Save those whom I met at public functions like Sports Shows and the like, all of my encountersand those of my family with WCOs have all been negative. I have no reason to beleive that my father, brother, etc are "making it up" or exagerating. I have never broken a law in my life and neither have they, yet only WCOs find the need to treat us with suspicion "of criminal activity" from the start. (and feeling like it is a case of "guilty until proven innocent" every time) In the encounter I posted I mentioned that one of my companions was a State Trooper. I will not post his name and troop just to back up my account because it is not my privalage to do so and I won't do anything to give him grief and he is too well know in the community for it not to. I WILL say this, he, in his experience and training in law enforcement, has said more than once that were he to act like the WCOs he has met it would never be tolerated, either as a public relations item or as a legal one. Same with any other civic police force. Those that do act like that are quickly moved, reassigned or led to finding another feild of work.
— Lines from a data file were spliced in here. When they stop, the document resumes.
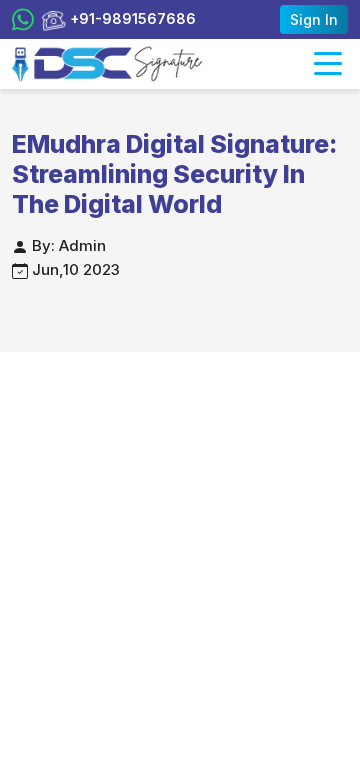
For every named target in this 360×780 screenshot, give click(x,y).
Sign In (314, 19)
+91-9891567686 (131, 18)
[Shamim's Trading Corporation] (107, 63)
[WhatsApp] (23, 20)
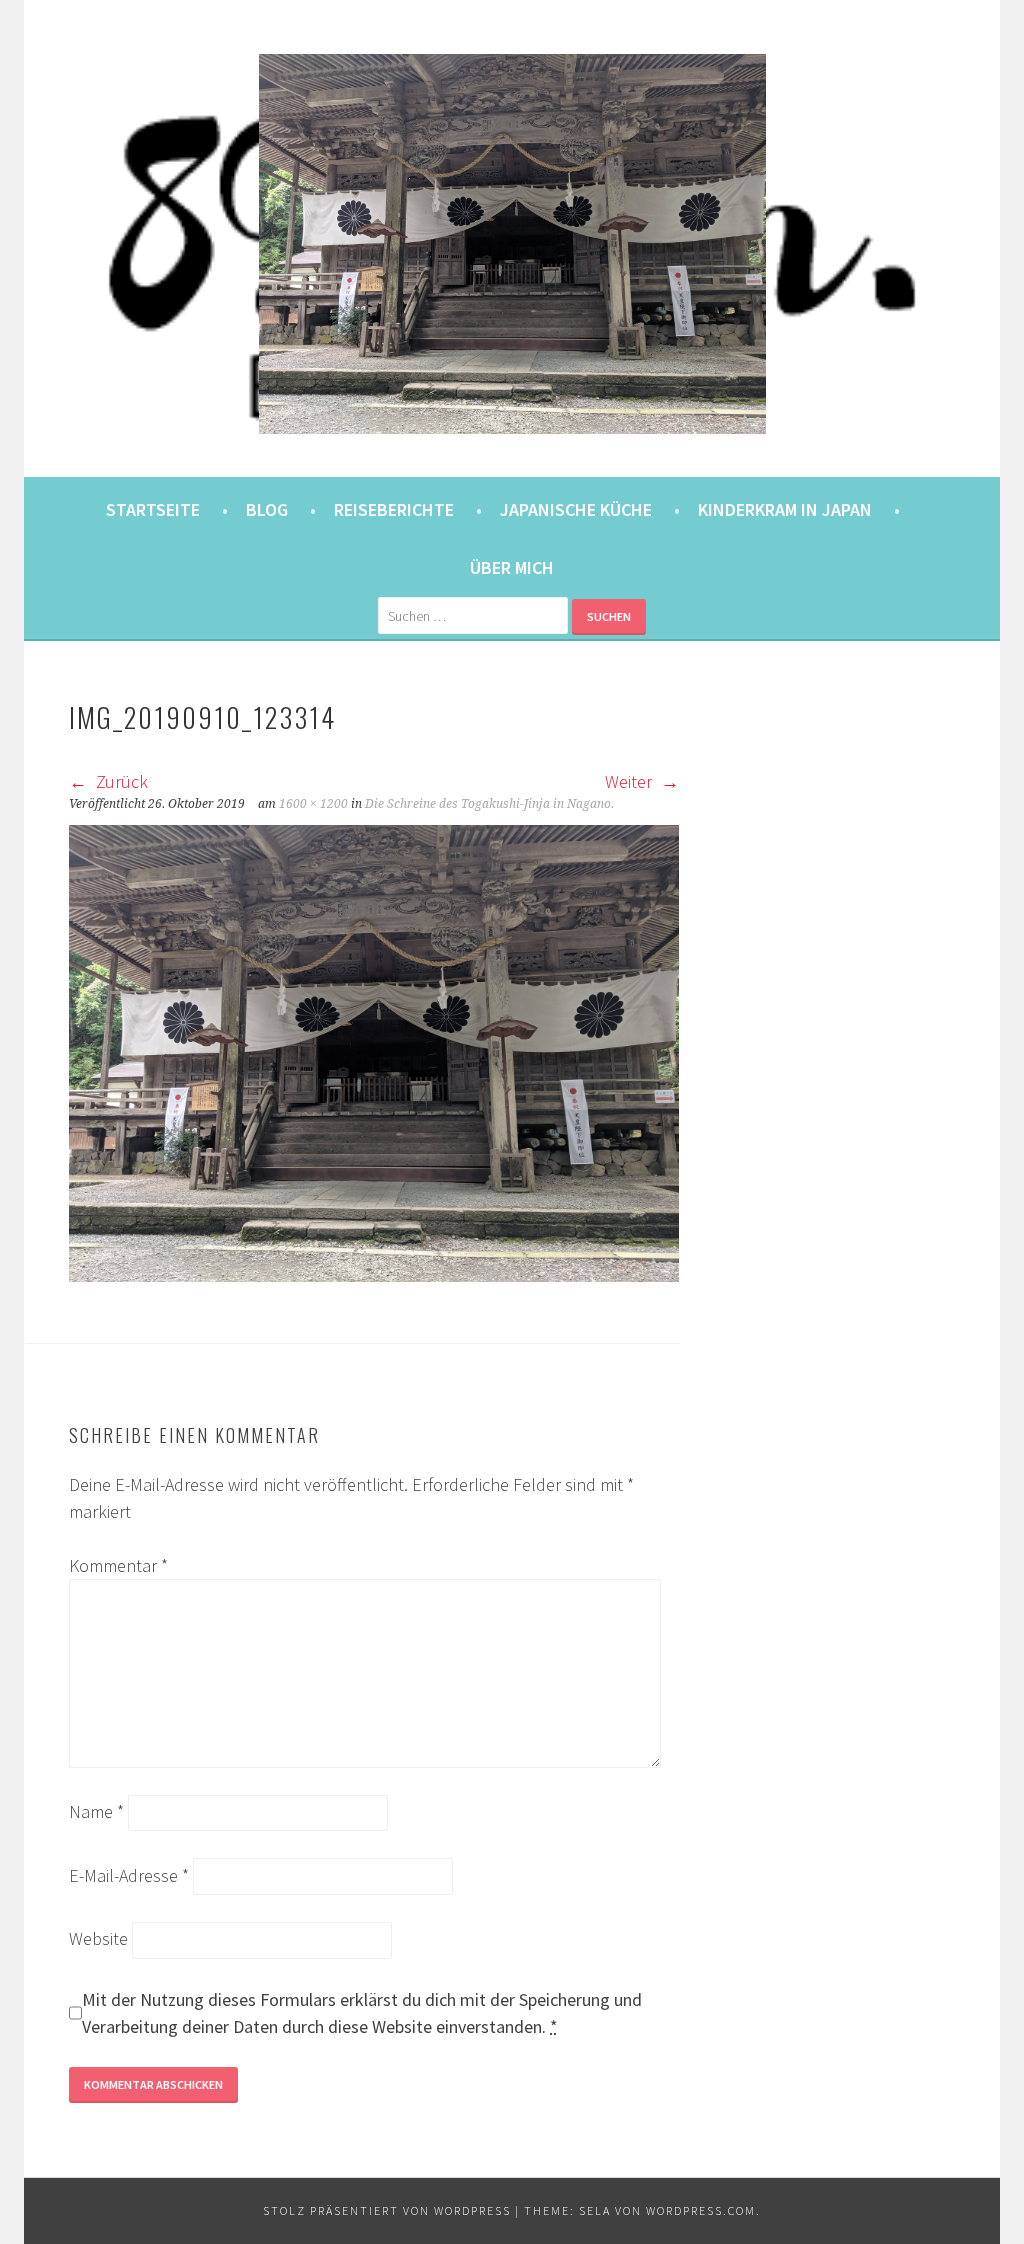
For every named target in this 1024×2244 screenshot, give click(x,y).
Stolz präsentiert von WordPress (387, 2210)
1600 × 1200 (313, 804)
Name (96, 1811)
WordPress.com (701, 2210)
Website (98, 1938)
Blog (267, 509)
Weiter (630, 781)
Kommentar (118, 1565)
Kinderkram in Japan (785, 509)
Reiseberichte (394, 509)
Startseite (153, 509)
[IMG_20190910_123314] (374, 1275)
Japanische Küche (576, 509)
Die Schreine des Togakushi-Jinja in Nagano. (489, 804)
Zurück (120, 781)
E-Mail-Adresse (129, 1875)
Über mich (512, 567)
Oh, and a reminder. As members of that society, WE are part of those who put "you" in the position of enforcing those laws and as such it is "we" whom you work for. Also, just because someone hasn't taken the PGC to task for the attitude of at least some if it's officers (yet), does not mean that the problem does not exist. ItIS a very difficult and expensive thing to make a case against a Government Agency or it's personell and often takes years and several tries to get the courts to hear the case or the legislature to remedy the situation.

Better would be that you were to take the concerns posted on sites like this to heart and forward them to your superiors and/or the persons directly responsible for the training and education of PGC field personell, especially in the regards of hunter/WCO interaction and encounter management.